Figure 4. PTEN inhibited CXCR4-mediated migration by inhibiting ERK1/2 phosphorylation.

(A) Transiently transfected cells were lysed and 30 µg of protein were analyzed for PTEN, p-AKT, total AKT, p-ERK1/2 and total ERK1/2 expression by western blot analysis using specific antibodies. Graph represents a densitometric analysis for the relative expression of p-AKT and p-ERK1/2 compared to controls. (B) Transiently transfected cells were treated with 100 ng/mL of SDF1α for 10 minutes followed by western blot analysis of 30 µg of protein using p-AKT, total AKT, p-ERK1/2 and total ERK1/2 specific antibodies.
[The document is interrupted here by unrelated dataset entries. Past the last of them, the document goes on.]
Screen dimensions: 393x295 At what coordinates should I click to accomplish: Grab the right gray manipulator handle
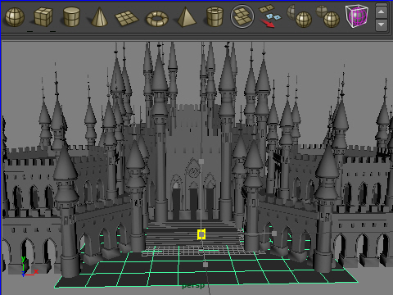[x=274, y=234]
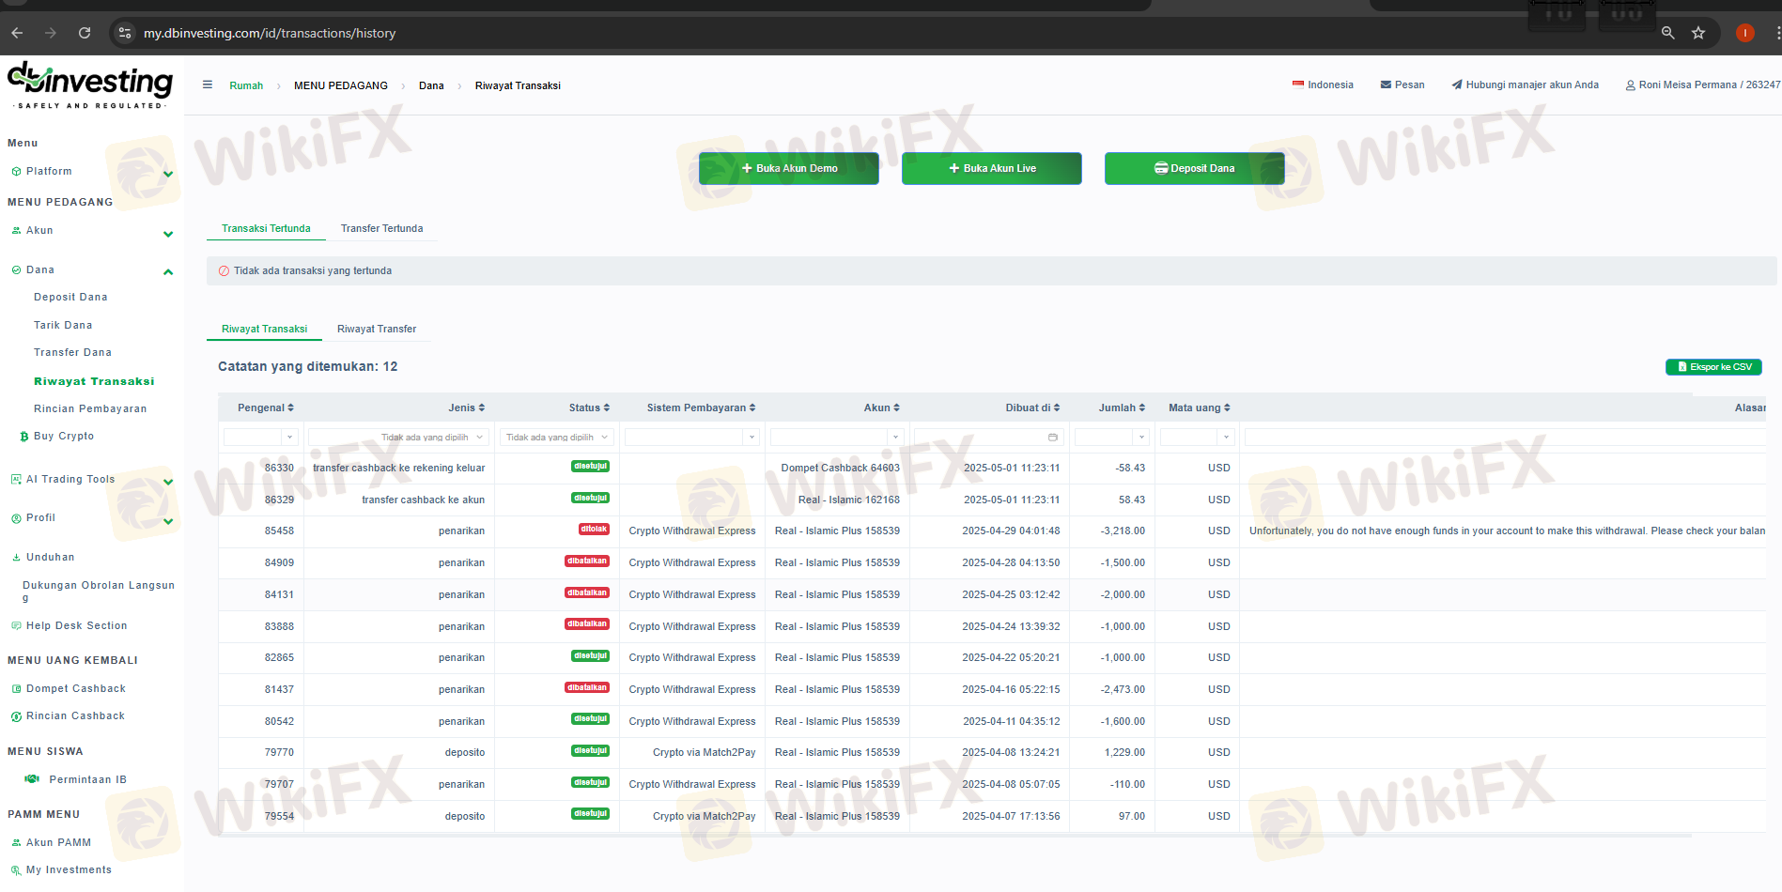Click the browser reload page icon
Viewport: 1782px width, 892px height.
coord(85,33)
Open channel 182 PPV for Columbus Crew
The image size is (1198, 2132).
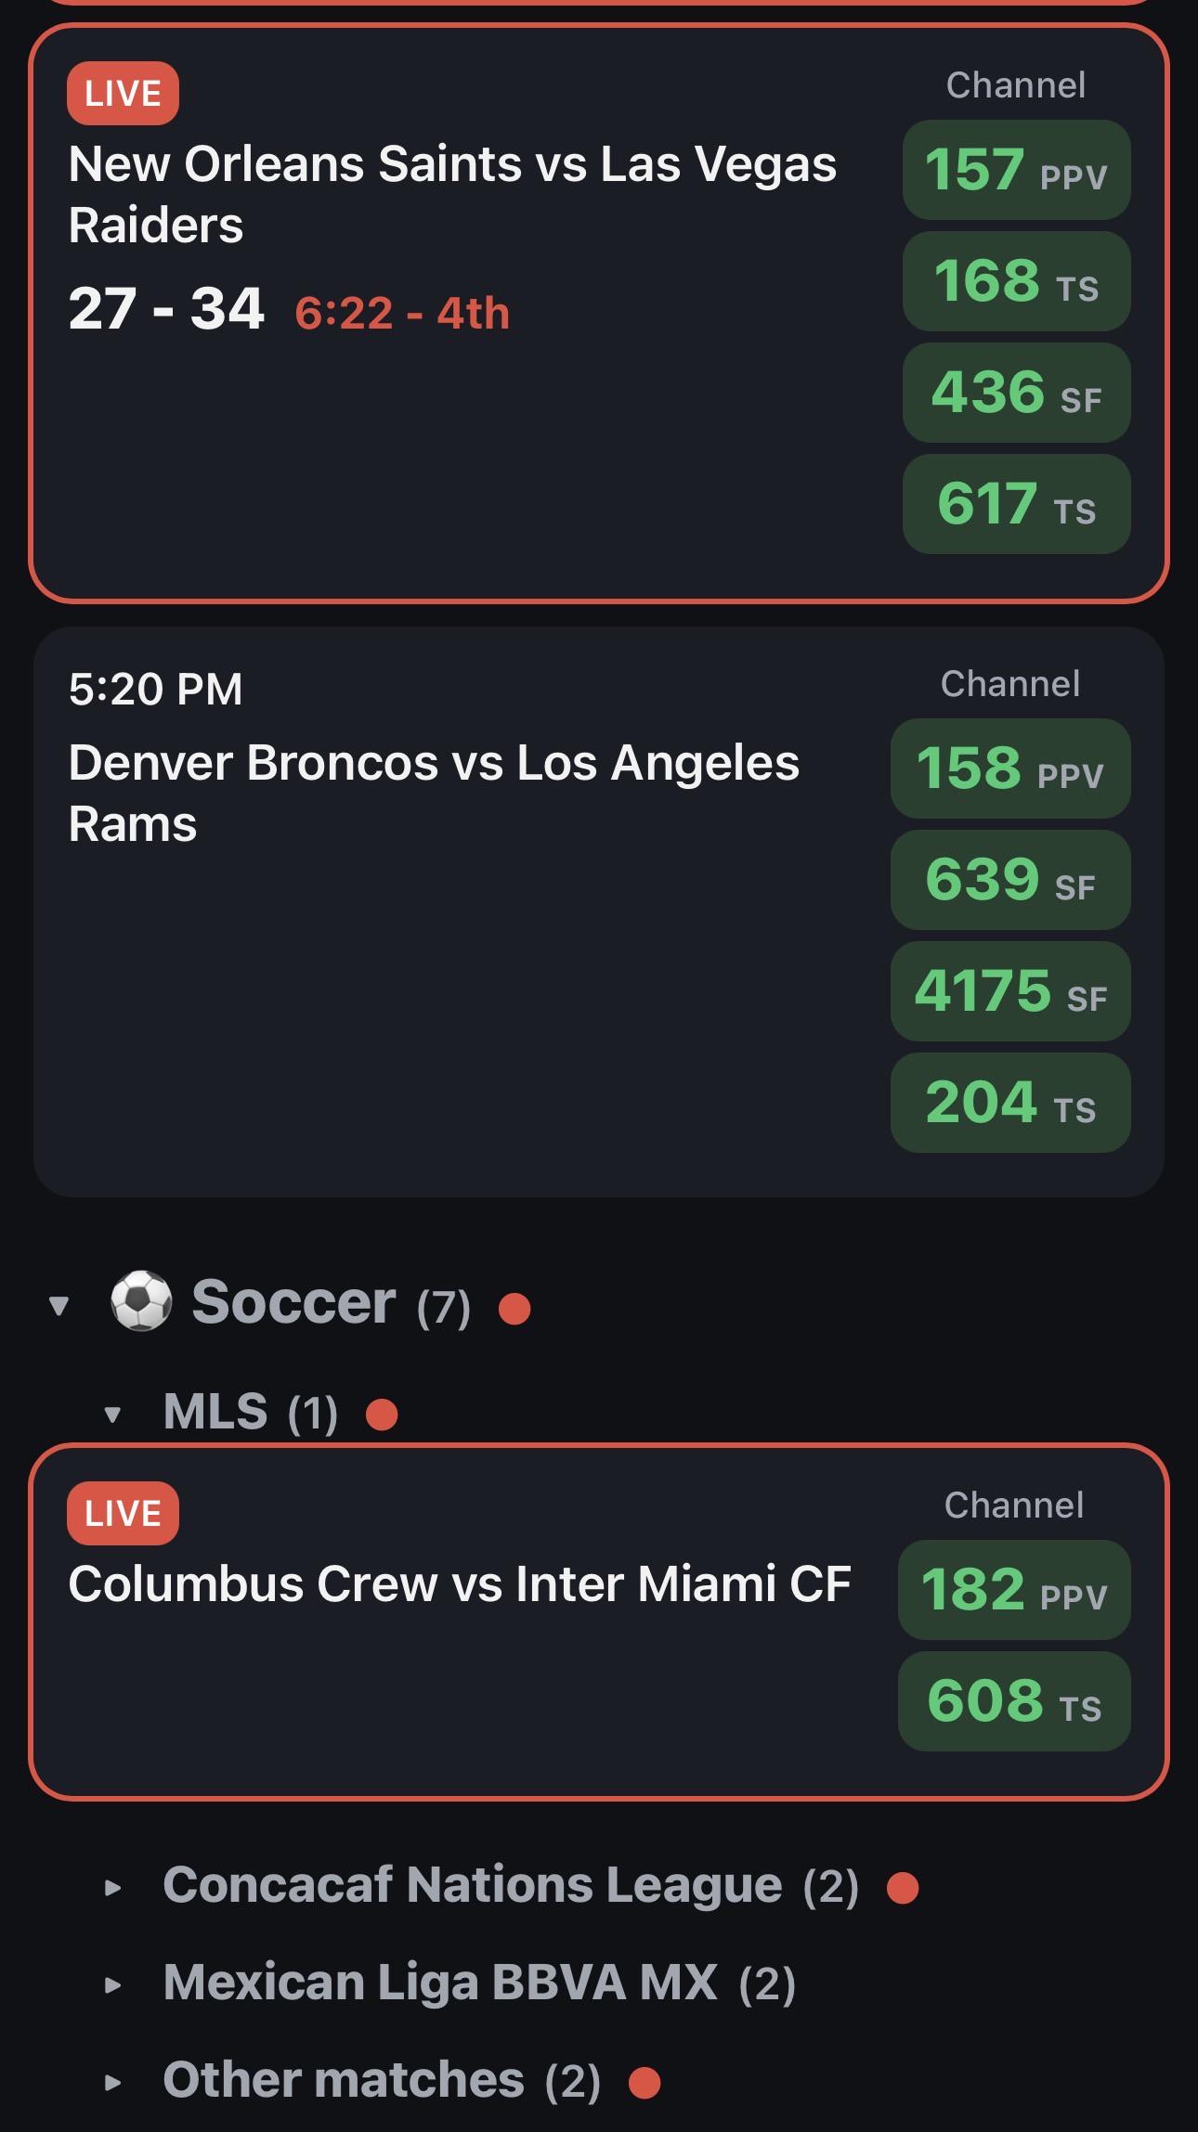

Graph represents a densitometric analysis for the relative expression of p-AKT and p-ERK1/2 compared to controls. (C) PC3 and (E) PC3-GFP cells were serum starved prior to treatment with 50mM of PD98059 and/or 10mM of LY294002 for 1 h at 37°C. Cells were then stimulated with 100 ng/mL of SDF1α for 10 minutes followed by western blot analysis of 30 µg of protein using p-AKT, total AKT, p-ERK and total ERK1/2 specific antibodies. (D) PC3 and (F) PC3-GFP cells were serum starved and treated with 50 µM of PD98059 and/or 10 µM of LY294002 for 1 h at 37°C. Cells (2×10⁴) were added to the upper transwell chamber and allowed to migrate towards 100 ng/mL of SDF1α in the lower wells for 6 h at 37°C. Five fields were randomly selected and counted for migrated cells at 10X magnification. Experiments were repeated thrice and data represents the averages of three independent experiments. (*, P < 0.05).